Material de trabajo:
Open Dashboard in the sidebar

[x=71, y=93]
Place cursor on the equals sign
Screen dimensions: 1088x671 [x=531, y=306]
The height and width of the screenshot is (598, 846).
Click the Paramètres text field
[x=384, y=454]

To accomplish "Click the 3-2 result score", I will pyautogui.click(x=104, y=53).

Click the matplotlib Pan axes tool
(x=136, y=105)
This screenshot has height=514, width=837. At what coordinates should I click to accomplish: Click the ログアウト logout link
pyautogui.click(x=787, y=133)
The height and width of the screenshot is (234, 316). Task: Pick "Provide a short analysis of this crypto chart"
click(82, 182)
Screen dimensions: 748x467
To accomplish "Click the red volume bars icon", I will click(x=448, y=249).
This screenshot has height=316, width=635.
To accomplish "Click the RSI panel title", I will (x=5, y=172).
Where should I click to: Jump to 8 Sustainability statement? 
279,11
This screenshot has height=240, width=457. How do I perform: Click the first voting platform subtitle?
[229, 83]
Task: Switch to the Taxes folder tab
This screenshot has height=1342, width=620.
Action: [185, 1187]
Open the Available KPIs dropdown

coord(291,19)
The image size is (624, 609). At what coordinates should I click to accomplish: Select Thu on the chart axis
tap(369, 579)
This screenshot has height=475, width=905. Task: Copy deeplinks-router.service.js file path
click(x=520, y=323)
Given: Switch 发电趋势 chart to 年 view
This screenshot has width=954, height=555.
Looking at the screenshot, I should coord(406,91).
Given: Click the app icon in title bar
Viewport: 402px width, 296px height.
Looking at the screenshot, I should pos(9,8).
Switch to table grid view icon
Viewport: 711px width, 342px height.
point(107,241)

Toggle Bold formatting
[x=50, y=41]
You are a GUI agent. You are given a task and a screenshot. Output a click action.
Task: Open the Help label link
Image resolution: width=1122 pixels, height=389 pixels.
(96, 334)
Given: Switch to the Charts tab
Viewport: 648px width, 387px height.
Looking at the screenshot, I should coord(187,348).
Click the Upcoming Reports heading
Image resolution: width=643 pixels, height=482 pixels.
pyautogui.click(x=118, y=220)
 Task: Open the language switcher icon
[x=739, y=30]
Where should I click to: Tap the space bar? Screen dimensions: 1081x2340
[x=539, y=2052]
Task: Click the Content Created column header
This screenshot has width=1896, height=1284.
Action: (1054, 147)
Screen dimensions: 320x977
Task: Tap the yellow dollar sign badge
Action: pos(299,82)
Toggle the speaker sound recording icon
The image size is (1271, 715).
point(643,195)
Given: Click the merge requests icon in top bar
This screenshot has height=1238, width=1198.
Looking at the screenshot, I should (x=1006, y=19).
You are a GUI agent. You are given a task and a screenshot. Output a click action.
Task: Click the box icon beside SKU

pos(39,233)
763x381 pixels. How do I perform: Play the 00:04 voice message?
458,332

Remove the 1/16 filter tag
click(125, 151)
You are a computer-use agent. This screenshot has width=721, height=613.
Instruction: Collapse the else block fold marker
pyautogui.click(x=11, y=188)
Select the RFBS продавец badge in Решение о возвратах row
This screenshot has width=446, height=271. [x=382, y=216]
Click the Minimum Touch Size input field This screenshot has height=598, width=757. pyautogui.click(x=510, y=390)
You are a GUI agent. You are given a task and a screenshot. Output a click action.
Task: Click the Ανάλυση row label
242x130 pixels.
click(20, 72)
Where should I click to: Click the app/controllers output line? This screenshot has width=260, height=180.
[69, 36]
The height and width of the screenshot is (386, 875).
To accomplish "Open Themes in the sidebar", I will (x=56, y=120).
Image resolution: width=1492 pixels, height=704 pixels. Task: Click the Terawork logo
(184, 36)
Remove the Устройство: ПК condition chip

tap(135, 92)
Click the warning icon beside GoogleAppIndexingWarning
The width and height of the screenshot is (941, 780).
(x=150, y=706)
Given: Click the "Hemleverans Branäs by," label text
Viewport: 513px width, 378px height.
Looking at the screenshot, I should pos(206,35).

Por hacer: Reescribe todo el listado cambiando "sidebar" por "side panel" y deja lo demás intacto.

Solución:
Open Dashboard in the side panel

[x=71, y=93]
Place cursor on the equals sign
Screen dimensions: 1088x671 [x=531, y=306]
The height and width of the screenshot is (598, 846).
Click the Paramètres text field
[x=384, y=454]

To accomplish "Click the 3-2 result score", I will pyautogui.click(x=104, y=53).

Click the matplotlib Pan axes tool
(x=136, y=105)
This screenshot has height=514, width=837. At what coordinates should I click to accomplish: Click the ログアウト logout link
pyautogui.click(x=787, y=133)
The height and width of the screenshot is (234, 316). Task: Pick "Provide a short analysis of this crypto chart"
click(82, 182)
Screen dimensions: 748x467
To accomplish "Click the red volume bars icon", I will click(x=448, y=249).
This screenshot has height=316, width=635.
To accomplish "Click the RSI panel title", I will (x=5, y=172).
Where should I click to: Jump to 8 Sustainability statement? 
279,11
This screenshot has height=240, width=457. How do I perform: Click the first voting platform subtitle?
[229, 83]
Task: Switch to the Taxes folder tab
This screenshot has height=1342, width=620.
Action: [185, 1187]
Open the Available KPIs dropdown

coord(291,19)
The image size is (624, 609). At what coordinates should I click to accomplish: Select Thu on the chart axis
tap(369, 579)
This screenshot has height=475, width=905. Task: Copy deeplinks-router.service.js file path
click(x=520, y=323)
Given: Switch 发电趋势 chart to 年 view
This screenshot has width=954, height=555.
Looking at the screenshot, I should coord(406,91).
Given: Click the app icon in title bar
Viewport: 402px width, 296px height.
Looking at the screenshot, I should pos(9,8).
Switch to table grid view icon
Viewport: 711px width, 342px height.
point(107,241)

Toggle Bold formatting
[x=50, y=41]
You are a GUI agent. You are given a task and a screenshot. Output a click action.
Task: Open the Help label link
Image resolution: width=1122 pixels, height=389 pixels.
(96, 334)
Given: Switch to the Charts tab
Viewport: 648px width, 387px height.
Looking at the screenshot, I should coord(187,348).
Click the Upcoming Reports heading
Image resolution: width=643 pixels, height=482 pixels.
pyautogui.click(x=118, y=220)
 Task: Open the language switcher icon
[x=739, y=30]
Where should I click to: Tap the space bar? Screen dimensions: 1081x2340
[x=539, y=2052]
Task: Click the Content Created column header
This screenshot has width=1896, height=1284.
Action: (1054, 147)
Screen dimensions: 320x977
Task: Tap the yellow dollar sign badge
Action: pos(299,82)
Toggle the speaker sound recording icon
The image size is (1271, 715).
point(643,195)
Given: Click the merge requests icon in top bar
This screenshot has height=1238, width=1198.
Looking at the screenshot, I should (x=1006, y=19).
You are a GUI agent. You are given a task and a screenshot. Output a click action.
Task: Click the box icon beside SKU

pos(39,233)
763x381 pixels. How do I perform: Play the 00:04 voice message?
458,332

Remove the 1/16 filter tag
click(125, 151)
You are a computer-use agent. This screenshot has width=721, height=613.
Instruction: Collapse the else block fold marker
pyautogui.click(x=11, y=188)
Select the RFBS продавец badge in Решение о возвратах row
This screenshot has width=446, height=271. [x=382, y=216]
Click the Minimum Touch Size input field This screenshot has height=598, width=757. pyautogui.click(x=510, y=390)
You are a GUI agent. You are given a task and a screenshot. Output a click action.
Task: Click the Ανάλυση row label
242x130 pixels.
click(20, 72)
Where should I click to: Click the app/controllers output line? This screenshot has width=260, height=180.
[69, 36]
The height and width of the screenshot is (386, 875).
To accomplish "Open Themes in the side panel", I will (x=56, y=120).
Image resolution: width=1492 pixels, height=704 pixels. Task: Click the Terawork logo
(184, 36)
Remove the Устройство: ПК condition chip

tap(135, 92)
Click the warning icon beside GoogleAppIndexingWarning
The width and height of the screenshot is (941, 780).
(x=150, y=706)
Given: Click the "Hemleverans Branäs by," label text
Viewport: 513px width, 378px height.
Looking at the screenshot, I should pos(206,35).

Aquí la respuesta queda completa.